Selected text →
2 - Justice (adl). God is obligated to act justly, giving out rewards and punishments in strict accordance with each person's performance.
3 - 'The promise and the threat.' When God makes a promise, or issues a threat, he is bound to carry through with it.
4 - The intermediate position. A grave sinner (fasiq) can be considered neither a believer nor an unbeliever.
5 - Commanding the right and forbidding the wrong. It is a duty to oppose injustice (e.g. rebel against an evil ruler) if one has the ability." (136)


"One heresy flows logically into another. The heresy of the Kharijites leads directly to the heresy of the Qadarites, which in turn dows the seeds of the more sophisticated and dangerous errors of the Mutazilites." (148)


"Iqbal is one participant, in other words, in a general reassertion of human freedom and revolt against determinism. Another manifestation of this trend has been the rehabilitation of the Mutazilites. This rehabilitation takes explicit form in some apologetic works, most notably Sayyid Amir Ali's 'The Spirit of Islam' (1922). A more subtle form of what has been called neo-Mutazilism pervades the work of the modern Fazlur Rahman. Although Rahman resists identifying himself with the Mutazila, his opponents have not hesitated to do so, for he consistantly and repeatedly defends human freedom and responsibility and the efficacy of human reason at the moral level." (223-224)


In summary, based upon my "homework," I see Kharijitism and Mutazilism as two somewhat related, but very distinct sects of Islam, both in opposition to the traditional Sunni and Shiite factions. Kharijites are known for pious idealism and a willingness to seek martyrdom in the Islamic cause, very similar in theology to Al-Queda and other radical Islamist factions today. Mutazilites represent a more Rationalist sect of Islam that holds a weaker view of Qur'anic authority (that it isn't eternal) as well as a stronger view of human freedom of the will.

Again, if I am wrong, feel free to cite other sources and correct me. I'd be happy to revise my learning on this subject. However, you can easily now see where my information came from and that as far as I understand it, I have indeed "done my homework." Thank you.

P.S. - To other thread-readers, sorry for the rabbit trail. We can move to PMs or another thread if this goes on much longer.

Given records →
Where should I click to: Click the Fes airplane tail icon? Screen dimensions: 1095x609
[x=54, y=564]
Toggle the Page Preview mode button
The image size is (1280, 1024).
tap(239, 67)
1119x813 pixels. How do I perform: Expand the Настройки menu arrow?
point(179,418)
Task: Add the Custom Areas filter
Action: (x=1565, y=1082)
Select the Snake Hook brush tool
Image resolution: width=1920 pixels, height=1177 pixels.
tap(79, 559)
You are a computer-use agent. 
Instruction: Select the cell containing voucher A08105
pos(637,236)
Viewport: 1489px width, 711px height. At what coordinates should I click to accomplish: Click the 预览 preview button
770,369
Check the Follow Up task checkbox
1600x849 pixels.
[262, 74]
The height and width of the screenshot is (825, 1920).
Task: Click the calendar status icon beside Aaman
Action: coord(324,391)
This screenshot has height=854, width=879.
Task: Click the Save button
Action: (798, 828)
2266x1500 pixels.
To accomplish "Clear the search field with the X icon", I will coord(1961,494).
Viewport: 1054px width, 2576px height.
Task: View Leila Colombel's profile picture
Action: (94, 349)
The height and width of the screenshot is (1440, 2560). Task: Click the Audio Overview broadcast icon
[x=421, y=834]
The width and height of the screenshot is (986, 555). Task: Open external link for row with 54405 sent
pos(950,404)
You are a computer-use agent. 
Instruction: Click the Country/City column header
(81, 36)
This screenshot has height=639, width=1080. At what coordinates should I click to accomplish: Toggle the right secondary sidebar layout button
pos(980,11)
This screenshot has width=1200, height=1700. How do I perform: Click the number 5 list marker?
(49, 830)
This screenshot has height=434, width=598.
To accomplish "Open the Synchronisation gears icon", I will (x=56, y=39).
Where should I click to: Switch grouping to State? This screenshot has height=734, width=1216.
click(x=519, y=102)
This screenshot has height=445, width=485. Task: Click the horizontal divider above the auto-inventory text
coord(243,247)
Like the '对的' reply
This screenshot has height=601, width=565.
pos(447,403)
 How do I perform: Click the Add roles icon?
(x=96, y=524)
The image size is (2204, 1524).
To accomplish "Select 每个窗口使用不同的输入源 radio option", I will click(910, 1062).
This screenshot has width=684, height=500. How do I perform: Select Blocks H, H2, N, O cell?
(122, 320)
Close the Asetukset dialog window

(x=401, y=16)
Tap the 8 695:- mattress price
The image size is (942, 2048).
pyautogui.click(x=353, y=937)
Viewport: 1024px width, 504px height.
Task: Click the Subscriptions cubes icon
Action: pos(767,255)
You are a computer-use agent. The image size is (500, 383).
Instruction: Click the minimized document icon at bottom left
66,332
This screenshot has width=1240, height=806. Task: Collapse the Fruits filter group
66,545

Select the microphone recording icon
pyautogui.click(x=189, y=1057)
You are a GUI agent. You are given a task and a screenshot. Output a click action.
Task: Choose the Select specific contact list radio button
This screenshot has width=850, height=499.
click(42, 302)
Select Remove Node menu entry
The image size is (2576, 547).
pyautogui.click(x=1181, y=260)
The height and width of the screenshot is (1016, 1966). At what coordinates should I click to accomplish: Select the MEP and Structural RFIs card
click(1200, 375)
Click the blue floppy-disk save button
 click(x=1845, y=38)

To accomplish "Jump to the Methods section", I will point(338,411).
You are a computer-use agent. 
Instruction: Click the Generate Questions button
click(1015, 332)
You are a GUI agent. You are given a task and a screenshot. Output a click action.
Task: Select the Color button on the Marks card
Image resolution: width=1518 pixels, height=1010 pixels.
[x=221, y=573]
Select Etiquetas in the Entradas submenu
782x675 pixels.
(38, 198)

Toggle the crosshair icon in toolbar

Your instructions →
Please reproduce the passage on the Kharijites and Mutazilites word for word, from "2 - Justice" to "nor an unbeliever.". These rows come from an unrelated source.

Full output →
2 - Justice (adl). God is obligated to act justly, giving out rewards and punishments in strict accordance with each person's performance.
3 - 'The promise and the threat.' When God makes a promise, or issues a threat, he is bound to carry through with it.
4 - The intermediate position. A grave sinner (fasiq) can be considered neither a believer nor an unbeliever.